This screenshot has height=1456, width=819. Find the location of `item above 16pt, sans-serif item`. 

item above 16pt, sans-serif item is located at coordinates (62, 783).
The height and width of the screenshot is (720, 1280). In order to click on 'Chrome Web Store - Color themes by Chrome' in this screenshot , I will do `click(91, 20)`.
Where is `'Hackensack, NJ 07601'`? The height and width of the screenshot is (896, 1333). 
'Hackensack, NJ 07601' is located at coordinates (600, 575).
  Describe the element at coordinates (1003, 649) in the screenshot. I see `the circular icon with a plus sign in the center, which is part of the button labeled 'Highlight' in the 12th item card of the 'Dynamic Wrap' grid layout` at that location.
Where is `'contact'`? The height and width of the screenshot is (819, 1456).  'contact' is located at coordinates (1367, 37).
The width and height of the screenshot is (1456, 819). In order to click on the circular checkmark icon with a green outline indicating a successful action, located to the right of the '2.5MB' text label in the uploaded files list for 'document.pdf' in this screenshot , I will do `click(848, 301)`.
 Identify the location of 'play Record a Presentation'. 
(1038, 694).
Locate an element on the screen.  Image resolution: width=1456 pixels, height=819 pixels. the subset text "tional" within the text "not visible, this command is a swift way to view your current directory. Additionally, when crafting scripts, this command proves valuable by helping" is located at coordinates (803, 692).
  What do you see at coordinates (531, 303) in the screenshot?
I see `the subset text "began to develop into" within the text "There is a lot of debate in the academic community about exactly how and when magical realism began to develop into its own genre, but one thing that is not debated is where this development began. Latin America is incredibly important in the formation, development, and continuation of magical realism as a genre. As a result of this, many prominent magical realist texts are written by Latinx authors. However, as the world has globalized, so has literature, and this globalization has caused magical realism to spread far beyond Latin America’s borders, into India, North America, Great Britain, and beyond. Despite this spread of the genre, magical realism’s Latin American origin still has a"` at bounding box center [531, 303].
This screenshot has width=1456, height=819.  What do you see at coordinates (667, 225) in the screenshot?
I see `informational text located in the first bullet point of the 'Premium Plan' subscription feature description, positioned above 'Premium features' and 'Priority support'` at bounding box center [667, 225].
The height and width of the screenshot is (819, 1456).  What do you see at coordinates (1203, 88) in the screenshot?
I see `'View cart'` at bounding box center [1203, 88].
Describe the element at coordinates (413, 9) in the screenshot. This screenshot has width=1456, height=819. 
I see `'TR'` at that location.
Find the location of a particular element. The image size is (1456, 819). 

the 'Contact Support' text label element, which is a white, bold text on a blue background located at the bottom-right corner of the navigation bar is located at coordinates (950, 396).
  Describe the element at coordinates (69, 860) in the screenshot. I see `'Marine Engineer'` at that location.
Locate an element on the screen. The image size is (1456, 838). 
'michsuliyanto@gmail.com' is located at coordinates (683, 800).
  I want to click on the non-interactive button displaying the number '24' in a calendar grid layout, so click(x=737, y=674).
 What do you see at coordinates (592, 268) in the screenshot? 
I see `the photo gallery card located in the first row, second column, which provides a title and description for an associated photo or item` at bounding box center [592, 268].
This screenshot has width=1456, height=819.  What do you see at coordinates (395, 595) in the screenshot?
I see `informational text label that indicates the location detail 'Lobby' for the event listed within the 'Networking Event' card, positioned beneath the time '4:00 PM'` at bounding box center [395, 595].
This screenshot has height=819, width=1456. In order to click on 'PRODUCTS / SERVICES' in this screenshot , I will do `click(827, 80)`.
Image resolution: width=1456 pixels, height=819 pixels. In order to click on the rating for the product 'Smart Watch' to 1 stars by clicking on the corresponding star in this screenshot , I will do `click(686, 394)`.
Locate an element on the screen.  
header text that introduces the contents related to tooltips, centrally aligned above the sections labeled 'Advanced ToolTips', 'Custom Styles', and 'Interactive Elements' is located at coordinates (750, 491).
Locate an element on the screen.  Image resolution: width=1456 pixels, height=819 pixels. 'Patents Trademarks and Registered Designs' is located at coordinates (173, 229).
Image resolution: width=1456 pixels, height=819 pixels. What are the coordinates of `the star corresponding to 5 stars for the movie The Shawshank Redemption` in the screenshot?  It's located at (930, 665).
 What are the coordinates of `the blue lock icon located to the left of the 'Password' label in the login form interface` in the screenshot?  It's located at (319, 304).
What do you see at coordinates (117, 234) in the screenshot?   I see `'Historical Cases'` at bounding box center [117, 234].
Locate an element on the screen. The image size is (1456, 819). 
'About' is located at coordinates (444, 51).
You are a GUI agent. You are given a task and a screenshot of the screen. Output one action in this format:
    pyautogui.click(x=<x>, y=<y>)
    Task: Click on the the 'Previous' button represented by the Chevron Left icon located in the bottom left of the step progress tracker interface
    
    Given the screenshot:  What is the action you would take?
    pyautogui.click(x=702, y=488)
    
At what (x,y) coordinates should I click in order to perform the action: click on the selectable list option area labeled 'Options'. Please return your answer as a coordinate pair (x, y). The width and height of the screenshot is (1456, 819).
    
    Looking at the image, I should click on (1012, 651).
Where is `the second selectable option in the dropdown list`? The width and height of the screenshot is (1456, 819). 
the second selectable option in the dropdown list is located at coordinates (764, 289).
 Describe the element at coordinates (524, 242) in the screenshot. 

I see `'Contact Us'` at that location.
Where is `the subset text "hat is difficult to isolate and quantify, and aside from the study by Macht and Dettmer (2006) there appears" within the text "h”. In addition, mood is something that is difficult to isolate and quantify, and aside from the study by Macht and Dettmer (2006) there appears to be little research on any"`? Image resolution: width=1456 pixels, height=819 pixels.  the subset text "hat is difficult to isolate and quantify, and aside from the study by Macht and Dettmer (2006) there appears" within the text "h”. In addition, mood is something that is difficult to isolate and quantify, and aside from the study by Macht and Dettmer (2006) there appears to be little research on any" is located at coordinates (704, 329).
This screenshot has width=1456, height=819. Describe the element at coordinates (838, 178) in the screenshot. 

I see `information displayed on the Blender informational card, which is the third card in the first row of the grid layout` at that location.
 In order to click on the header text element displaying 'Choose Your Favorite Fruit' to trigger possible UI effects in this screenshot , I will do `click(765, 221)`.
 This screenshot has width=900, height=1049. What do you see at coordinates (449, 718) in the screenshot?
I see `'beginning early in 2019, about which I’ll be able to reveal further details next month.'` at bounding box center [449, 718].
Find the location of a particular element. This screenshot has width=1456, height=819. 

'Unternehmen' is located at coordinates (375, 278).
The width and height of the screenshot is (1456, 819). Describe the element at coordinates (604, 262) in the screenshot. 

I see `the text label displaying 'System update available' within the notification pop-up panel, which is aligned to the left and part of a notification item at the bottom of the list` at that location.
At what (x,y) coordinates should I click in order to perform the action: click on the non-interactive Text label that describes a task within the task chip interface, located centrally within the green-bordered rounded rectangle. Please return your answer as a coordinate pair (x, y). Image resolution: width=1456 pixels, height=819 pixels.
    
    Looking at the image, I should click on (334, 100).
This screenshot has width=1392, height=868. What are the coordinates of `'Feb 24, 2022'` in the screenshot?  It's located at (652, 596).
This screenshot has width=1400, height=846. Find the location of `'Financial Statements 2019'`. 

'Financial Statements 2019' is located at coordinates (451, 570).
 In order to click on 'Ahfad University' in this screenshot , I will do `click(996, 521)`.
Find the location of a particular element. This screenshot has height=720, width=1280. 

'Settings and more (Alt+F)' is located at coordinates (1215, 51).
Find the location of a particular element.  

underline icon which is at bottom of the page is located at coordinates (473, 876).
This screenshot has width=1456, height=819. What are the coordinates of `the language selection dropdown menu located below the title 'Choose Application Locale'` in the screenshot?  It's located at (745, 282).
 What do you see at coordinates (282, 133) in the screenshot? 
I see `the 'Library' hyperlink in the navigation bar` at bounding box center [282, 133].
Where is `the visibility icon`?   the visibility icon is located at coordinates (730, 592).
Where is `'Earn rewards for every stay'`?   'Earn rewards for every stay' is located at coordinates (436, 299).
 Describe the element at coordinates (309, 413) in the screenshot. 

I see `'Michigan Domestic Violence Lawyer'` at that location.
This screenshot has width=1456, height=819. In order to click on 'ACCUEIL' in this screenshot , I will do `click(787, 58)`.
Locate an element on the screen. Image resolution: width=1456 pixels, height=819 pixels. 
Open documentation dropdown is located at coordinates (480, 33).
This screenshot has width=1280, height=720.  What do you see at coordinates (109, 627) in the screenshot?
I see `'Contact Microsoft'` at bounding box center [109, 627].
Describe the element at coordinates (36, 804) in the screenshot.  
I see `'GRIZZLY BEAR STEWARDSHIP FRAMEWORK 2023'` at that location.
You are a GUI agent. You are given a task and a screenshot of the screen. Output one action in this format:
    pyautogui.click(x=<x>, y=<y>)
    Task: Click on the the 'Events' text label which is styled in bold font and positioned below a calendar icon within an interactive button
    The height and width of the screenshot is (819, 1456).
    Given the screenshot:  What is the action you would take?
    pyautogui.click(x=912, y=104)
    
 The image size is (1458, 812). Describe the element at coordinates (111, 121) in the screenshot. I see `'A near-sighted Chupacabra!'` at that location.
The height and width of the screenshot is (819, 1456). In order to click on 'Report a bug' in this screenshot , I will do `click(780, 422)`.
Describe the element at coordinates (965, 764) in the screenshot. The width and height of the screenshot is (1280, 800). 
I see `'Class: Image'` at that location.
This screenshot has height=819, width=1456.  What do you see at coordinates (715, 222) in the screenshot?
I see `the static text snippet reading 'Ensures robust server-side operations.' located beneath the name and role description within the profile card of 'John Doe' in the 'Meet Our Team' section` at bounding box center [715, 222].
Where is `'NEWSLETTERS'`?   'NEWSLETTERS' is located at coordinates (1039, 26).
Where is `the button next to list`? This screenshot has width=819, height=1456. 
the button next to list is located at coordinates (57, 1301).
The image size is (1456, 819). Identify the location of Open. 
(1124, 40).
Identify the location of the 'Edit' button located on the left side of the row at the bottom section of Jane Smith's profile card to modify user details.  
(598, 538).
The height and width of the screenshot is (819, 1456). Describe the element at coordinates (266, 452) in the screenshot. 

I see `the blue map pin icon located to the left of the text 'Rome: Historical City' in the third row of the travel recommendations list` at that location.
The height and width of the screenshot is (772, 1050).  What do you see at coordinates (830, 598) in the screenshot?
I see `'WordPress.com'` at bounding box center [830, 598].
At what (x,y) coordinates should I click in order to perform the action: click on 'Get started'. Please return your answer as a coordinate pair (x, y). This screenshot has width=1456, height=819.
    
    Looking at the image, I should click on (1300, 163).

=== Exercise aim ===
Copy out word for word the part of the material above that opens with the line containing "This screenshot has width=1456, height=819. What" and closes with the line containing "coordinates (436, 299).", including both of those lines.

=== The reply ===
This screenshot has width=1456, height=819. What are the coordinates of `the language selection dropdown menu located below the title 'Choose Application Locale'` in the screenshot?  It's located at (745, 282).
 What do you see at coordinates (282, 133) in the screenshot? 
I see `the 'Library' hyperlink in the navigation bar` at bounding box center [282, 133].
Where is `the visibility icon`?   the visibility icon is located at coordinates (730, 592).
Where is `'Earn rewards for every stay'`?   'Earn rewards for every stay' is located at coordinates (436, 299).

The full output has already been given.